Melted snow providing water for irrigation had barely begun burbling down a bone-dry Rio Grande toward a thin 4-mile-wide strip of farmland straddling the U.S.-Mexico border when a war of words erupted.
Mexico wanted a traditional early release from reservoirs so spring planting wouldn't be delayed. Texas farmers, fearing a historic drought could tighten its grip again this summer, wanted to delay the release for a couple of months to ensure enough water was left to help crops survive the hottest, driest part of the year.
Dividing the Rio Grande's waters is a complicated annual undertaking governed by arcane agreements and imperfect calculations. When there's plenty of water it flows smoothly, but with farmers on both sides of the border confronting severe drought _ officials expect to have about one-third of the water of a normal year _ Texas officials quickly lashed out an international commission's decision to release the water, accusing it of putting Mexico's water needs ahead of drought-stricken Texas farmers in the El Paso Valley.
Mexico is guaranteed a fraction of the water from Rocky Mountain snows that drain into two New Mexico reservoirs. Once released, the water flows down the Rio Grande toward Texas, where it's diverted to Texas and Mexican farmers by dams. Local irrigation districts move the water through canals to farmers' fields.
With water expected to be scarce this year, two irrigation districts in New Mexico and Texas _ which receive most of the water _ decided in February to take their first deliveries in May rather than in March as they typically do. The idea was to delay the irrigation season in an effort to stretch what little water would be available to the end of the growing season.
But this posed a problem for Mexican farmers who need water to get their cotton started in late March and April. Mexico asked the International Boundary and Water Commission, a binational body charged with applying the treaties governing the river and boundary, to take its share in March.
The IBWC ordered the water released, and Texas farmers accepted it, although under protest.

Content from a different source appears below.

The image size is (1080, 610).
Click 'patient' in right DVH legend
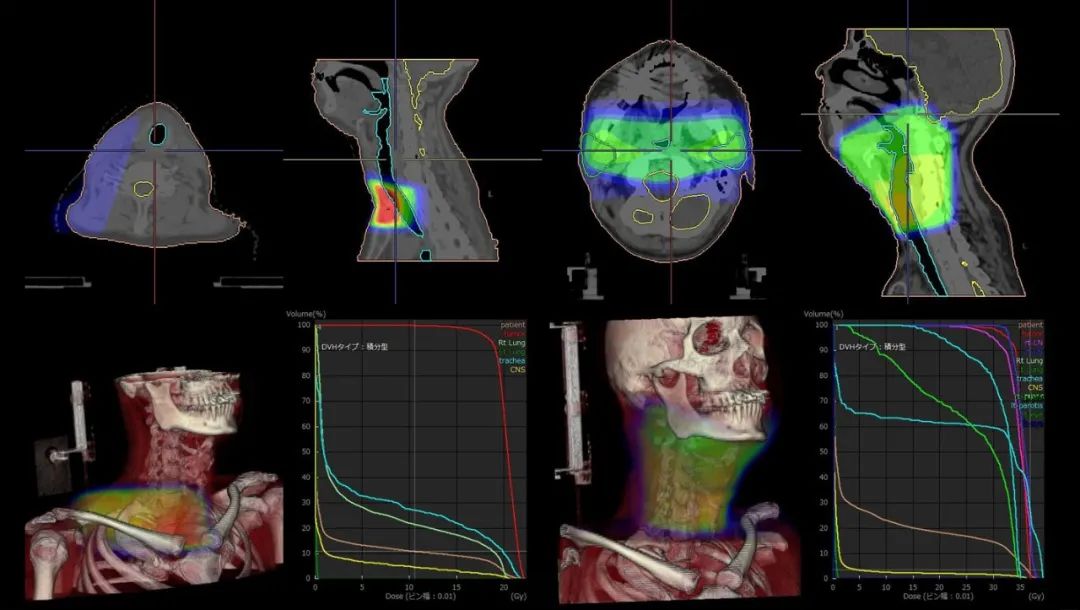pos(1030,325)
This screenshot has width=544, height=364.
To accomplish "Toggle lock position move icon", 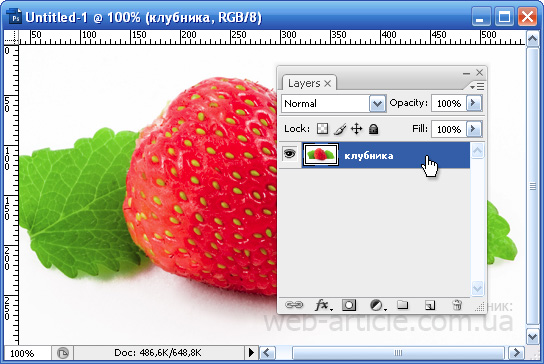I will (x=356, y=129).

It's more efficient to move a lot of water than a little, especially when the riverbed has been a sandy sponge for months. Irrigation districts estimate twice as much water will be lost to seepage than delivered to Mexico in this release, and those losses come out of the U.S. share, not Mexico's.
"The March delivery request is very normal for Mexico," IBWC spokeswoman Sally Spener said. "What caused the concern was that in an ideal world everybody would take the deliveries at the same time because that's a more efficient way of moving water."
Farmers in West Texas are trying to make the best of the situation, planting more now to take advantage of the early release but knowing it might mean they run out of water before the end of the growing season.
"It's a mixed blessing," said Kevin Ivey, who grows cotton, pecans and other crops near El Paso. "I'm getting water on the alfalfa where I need it. However it's going to affect our total allotment by the end of the year."
The IBWC's U.S. commissioner said he followed a 1906 agreement when siding with Mexico in March. But a letter issued this month by Texas agriculture and environmental officials said the decision violates terms of the deal and "results in the protection of Mexico's citizens at the expense of U.S. citizens."
Jesus Armando Reta Mar, delegate for Mexico's agriculture secretariat in the Juarez Valley, just across the border from El Paso, was aware of Texas' unhappiness with the IBWC's recent decision, but said his farmers had no choice as they face the country's worst drought since the government began tracking rainfall in 1941.
Mexico requires its farmers to have their cotton established by May 15, so they must plant earlier, he said. With fewer wells than their U.S. neighbors, they depend more on the river water. And, they must irrigate at planting to get the cotton to germinate. Later, they can shut off water for a time without harming the plants.
Across the border, the El Paso County Water Improvement District No. 1 supplies water to thousands of farmers on more than 69,000 acres, creating an oasis of cotton, pecan orchards and row crops that ends abruptly at the desert.
"By delaying to May, we were hoping that we could do a continuous release and we could deliver water to our water users throughout the hot months, which would be the middle of May, June, July and August," said Jesus Reyes, the district's general manager. "The way it is now, we're not sure how long our water will last now."
The new plan is to irrigate in April, shut off the spigot for May and start again in June, Reyes said.
In 2004, Texas farmers and ranchers farther downstream sued Mexico for $500 million, arguing that their southern neighbor had shorted them on Rio Grande water from 1992 to 2002. That case stalled in 2008 when a tribunal operating under the North American Free Trade Agreement decided it did not have jurisdiction.
Mark Grijalva, who grows cotton and pecans between Clint and Fabens southeast of El Paso, said he decided to plant more cotton to take advantage of the early water release and just hopes it will survive.
He planted 45 percent of his 950 acres, rather than the 30 percent he had planned, but it's still far less than during the last drought in 2003, when he planted 80 percent.
"I'm still going to be conservative," the 48-year-old Grijalva said. "You just try to be efficient and hope we don't run out of water by the end of August."